1. Don't use your bare hands. Instead, the CDC recommends you use clean, fine-tipped tweezers to grasp the tick firmly as close to your skin as you can. However, Dr. Schaffner says using tweezers isn't ideal because you can pinch the tick and snap the body off, leaving the head in your skin. Instead, he suggests using a tissue to grasp the tick firmly as close to your skin as possible.
2. Gently and steadily pull the tick out perpendicular to your skin. Do not jerk it out because you might leave the head of the tick embedded.
3. Don't crush the tick. Discard it in the trash or toilet. If you put it in the trash, seal it in plastic or tape first. If the tick is alive, you can dip it in alcohol to kill it.
4. Clean your bite and hands. Use soap and water or rubbing alcohol.
What to do if you're feeling sick
If you're ill, tell your health provider that you were outdoors, so they know that a tick bite is a possibility. If a tick bite is the culprit, don't assume antibiotics are the answer. "Antibiotics don't do anything for Heartland," Dr. Schaffner says. "For some other tick-related illnesses like Rocky Mountain spotted fever, we would prescribe antibiotics, but only if you have the illness." Dr. Schaffner says antibiotics don't work well in preventive treatment—they postpone the development of the illness rather than avoid it. "Plus, you don't want to take antibiotics unnecessarily," he says.

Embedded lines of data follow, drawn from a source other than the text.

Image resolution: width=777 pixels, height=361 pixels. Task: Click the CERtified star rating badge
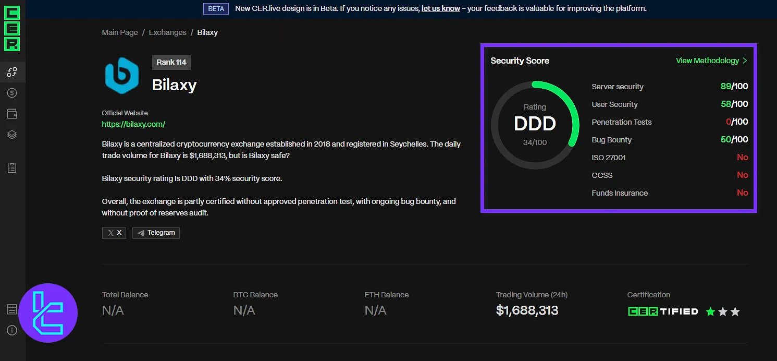point(684,311)
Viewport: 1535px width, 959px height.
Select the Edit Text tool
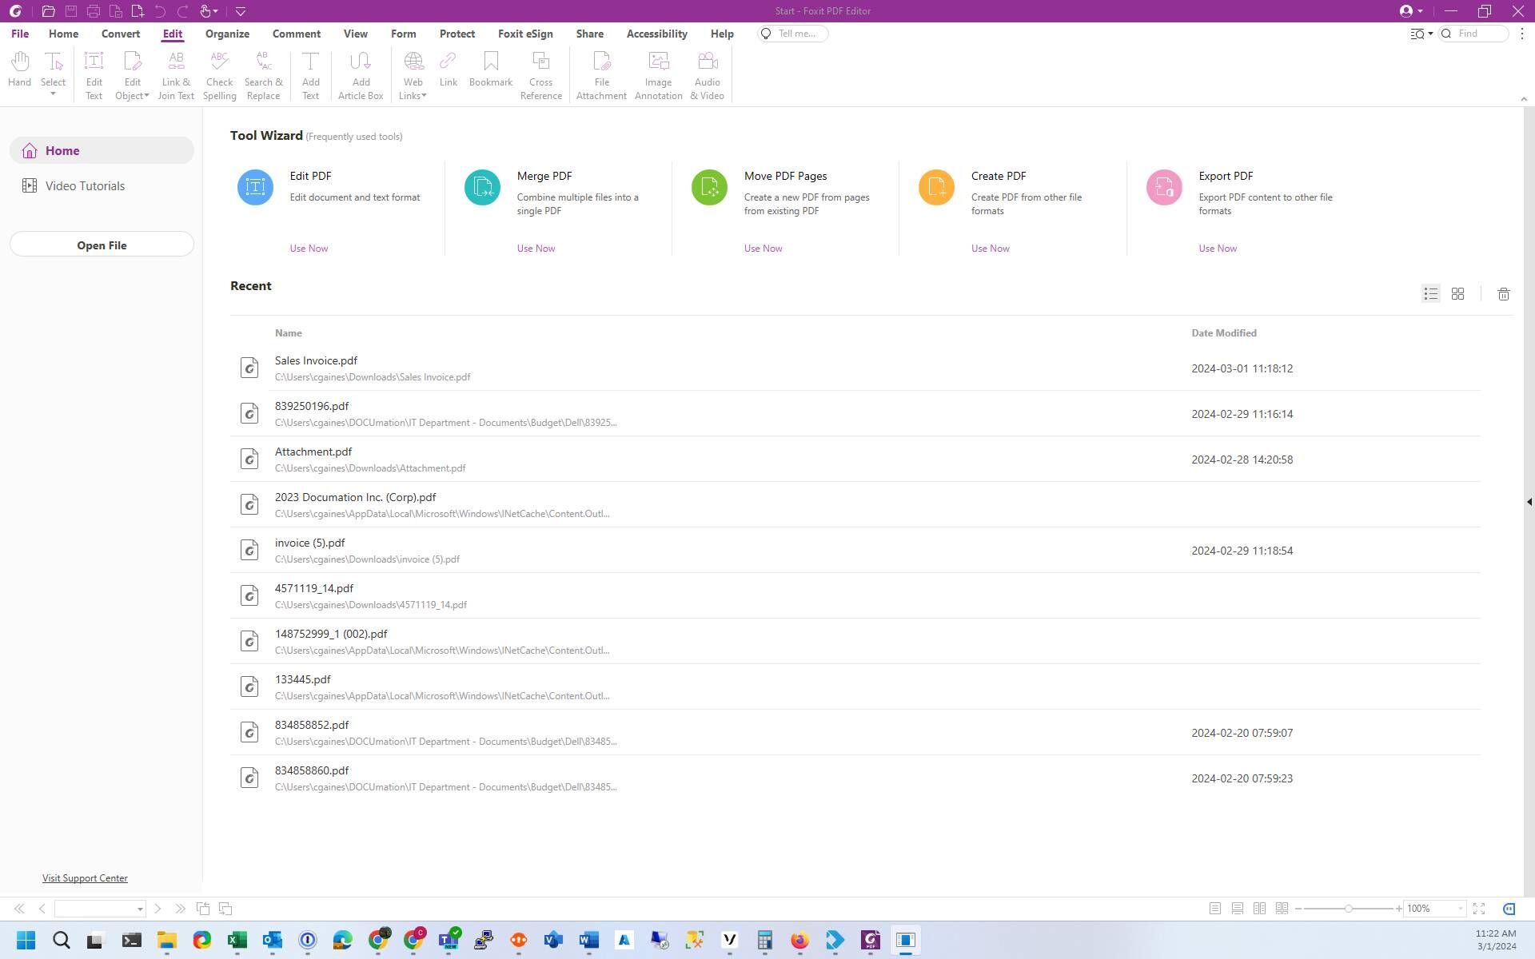(94, 75)
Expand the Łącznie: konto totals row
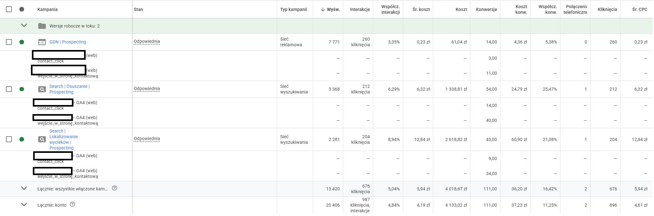 [24, 204]
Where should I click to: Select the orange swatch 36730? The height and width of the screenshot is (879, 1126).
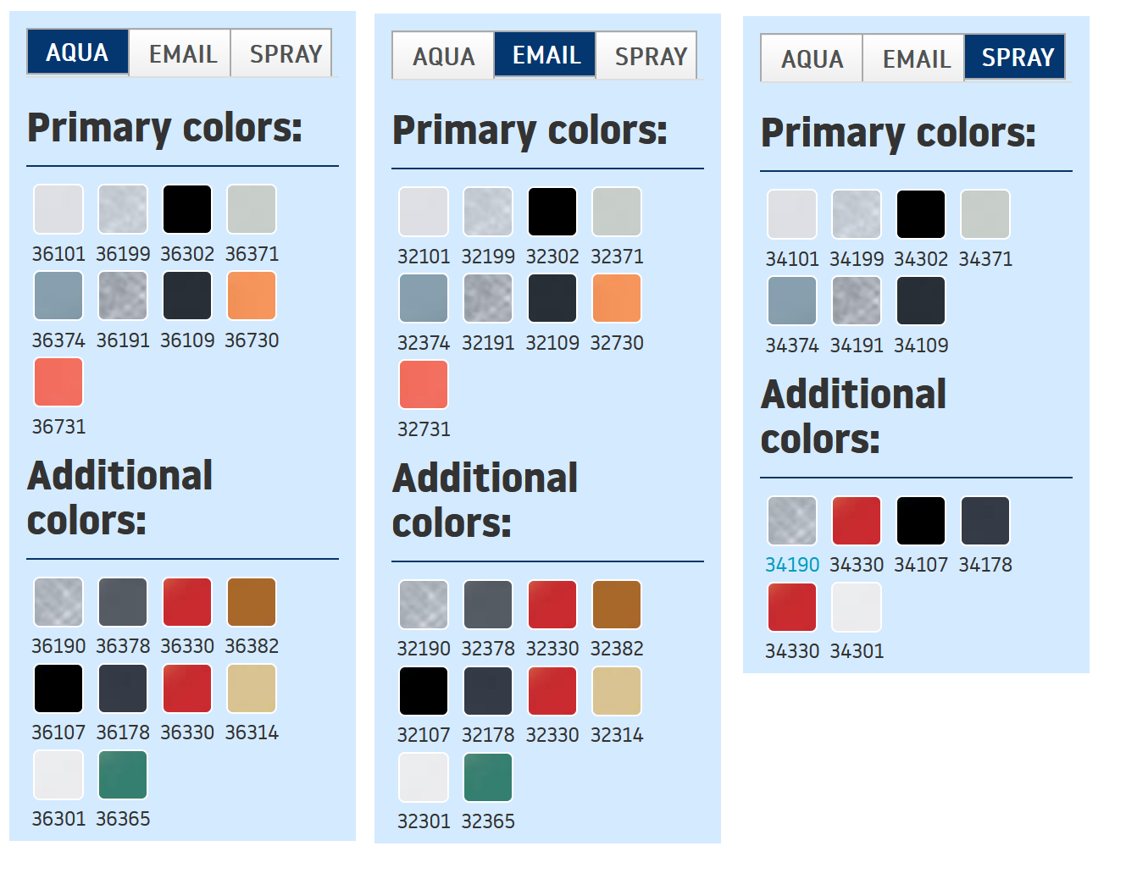(252, 296)
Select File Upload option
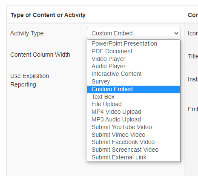Image resolution: width=198 pixels, height=176 pixels. pyautogui.click(x=134, y=104)
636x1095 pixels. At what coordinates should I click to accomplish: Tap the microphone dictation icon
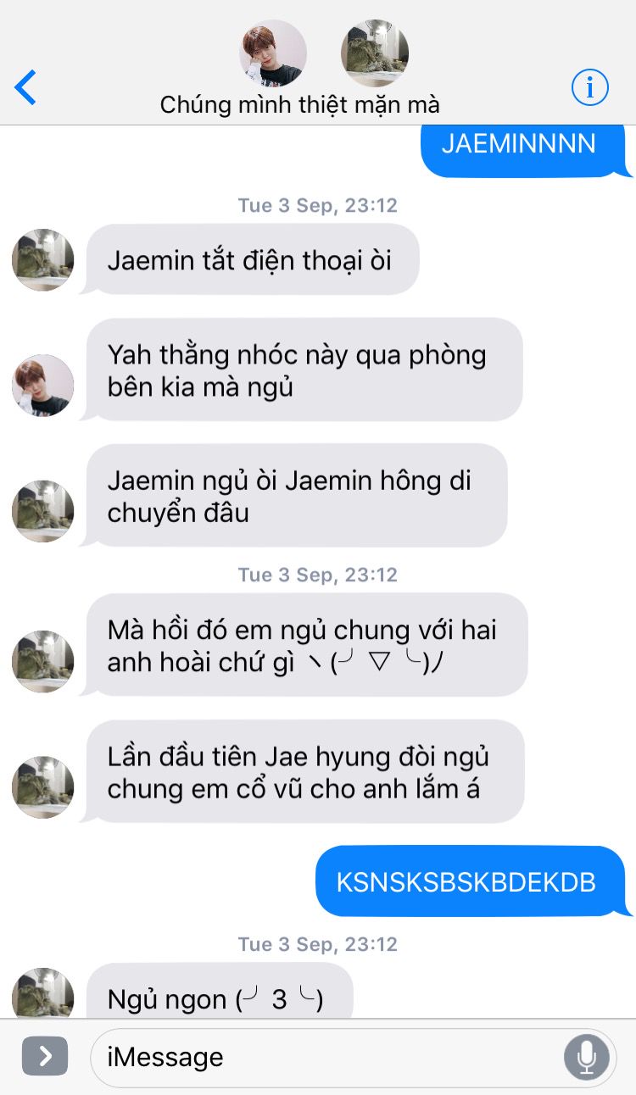(586, 1056)
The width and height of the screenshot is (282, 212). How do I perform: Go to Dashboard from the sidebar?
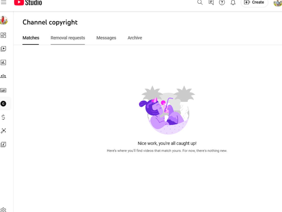[x=3, y=35]
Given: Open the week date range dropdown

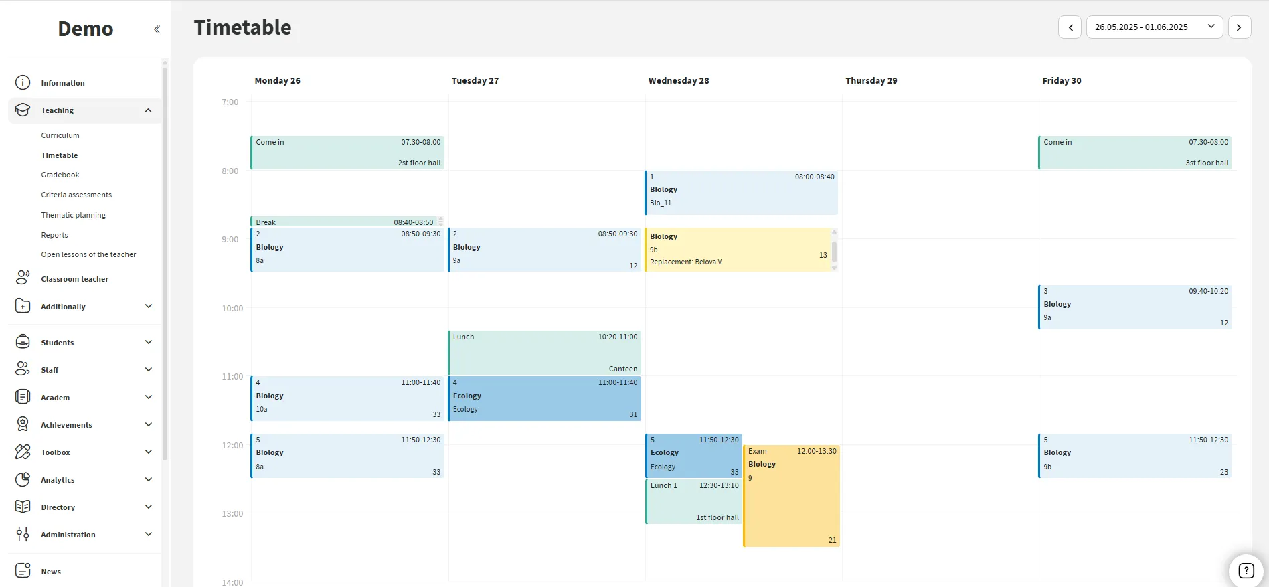Looking at the screenshot, I should [x=1154, y=27].
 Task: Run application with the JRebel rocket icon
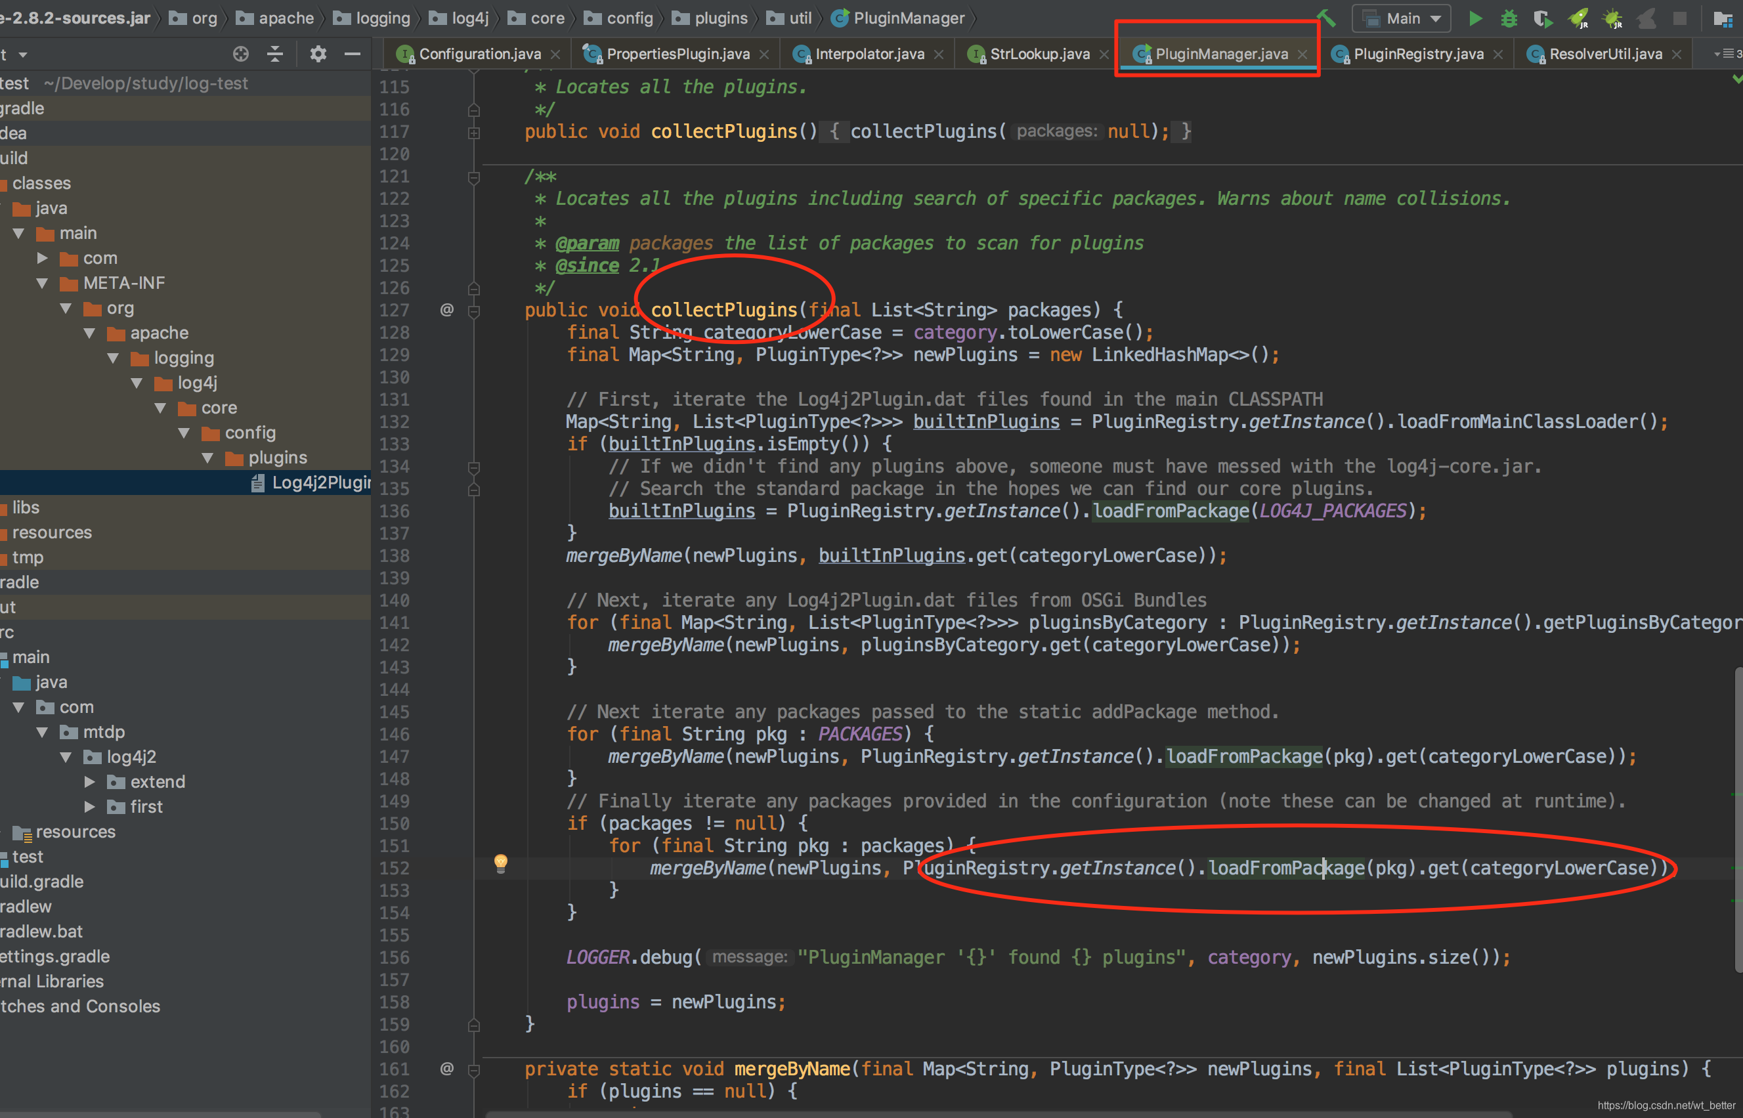1579,19
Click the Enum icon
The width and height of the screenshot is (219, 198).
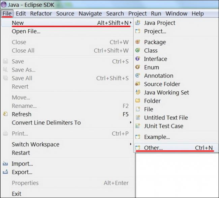137,67
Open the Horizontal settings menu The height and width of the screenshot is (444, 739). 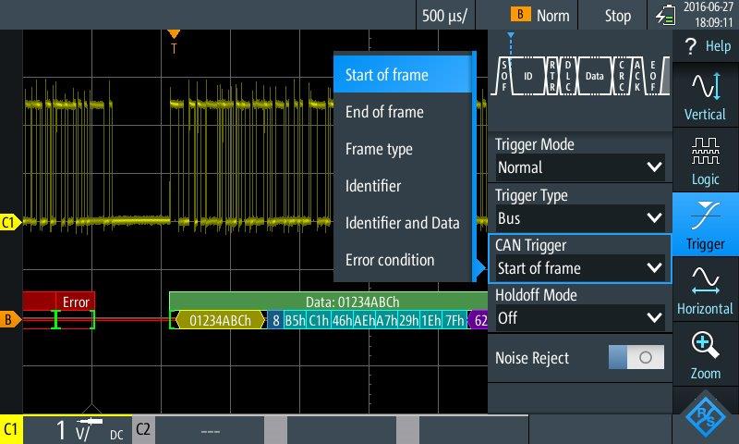click(x=705, y=290)
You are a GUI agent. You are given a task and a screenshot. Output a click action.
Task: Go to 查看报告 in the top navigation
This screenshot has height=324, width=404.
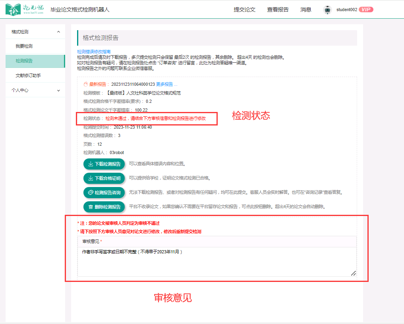point(278,10)
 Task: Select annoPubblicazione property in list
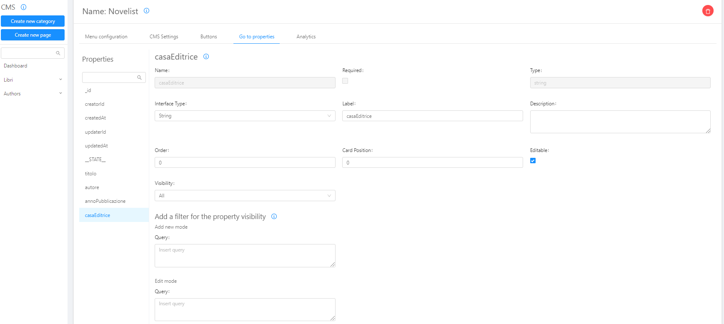(105, 201)
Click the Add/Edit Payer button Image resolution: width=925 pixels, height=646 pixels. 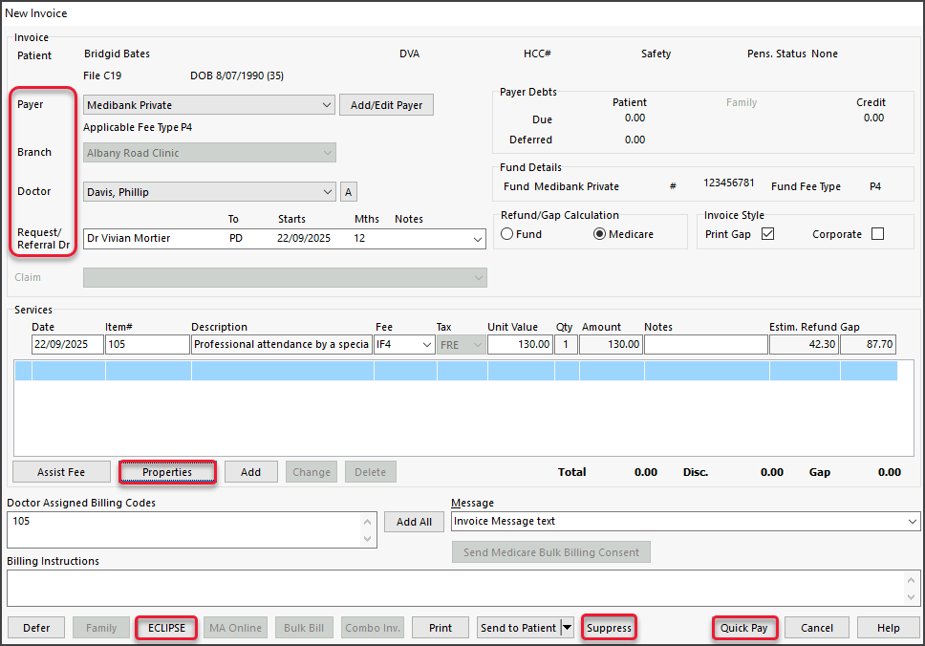point(386,105)
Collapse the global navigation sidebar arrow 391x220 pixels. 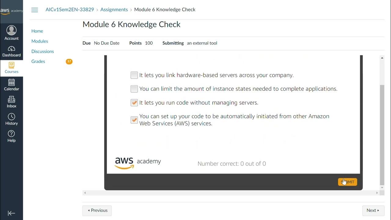(11, 213)
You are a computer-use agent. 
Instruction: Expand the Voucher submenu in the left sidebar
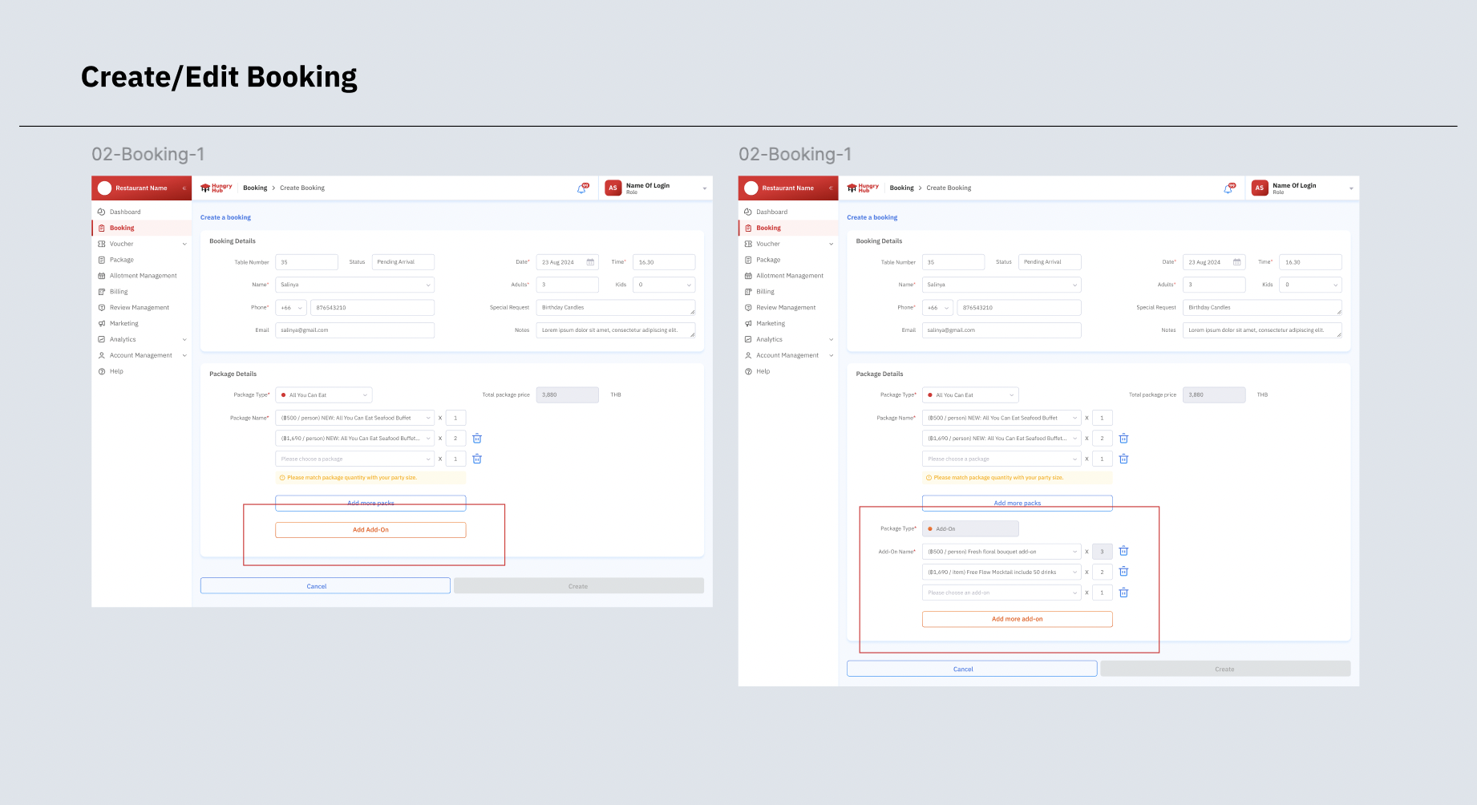pyautogui.click(x=184, y=244)
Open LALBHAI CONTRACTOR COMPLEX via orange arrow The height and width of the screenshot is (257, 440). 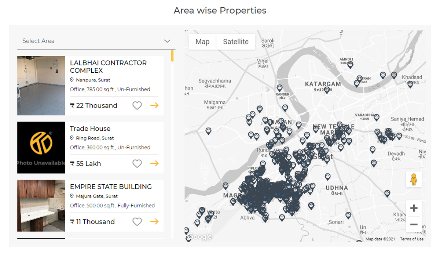tap(154, 105)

Now the good news: Warmer weather is here, but you don't have to swear off outdoor living. Ticks don't fly. (Really, they don't.) They can't jump either. "They wait for a deer, raccoon, or human to come by and brush up against that branch or leaf and then they'll fall onto the animal, crawl around and get the blood they're looking for. Just sitting on your porch, even if you're near the woods, doesn't put you at risk," Dr. Schaffner says. So, sink into that lounge chair and take a deep breath. And, when in doubt, do periodic checks for tick bites.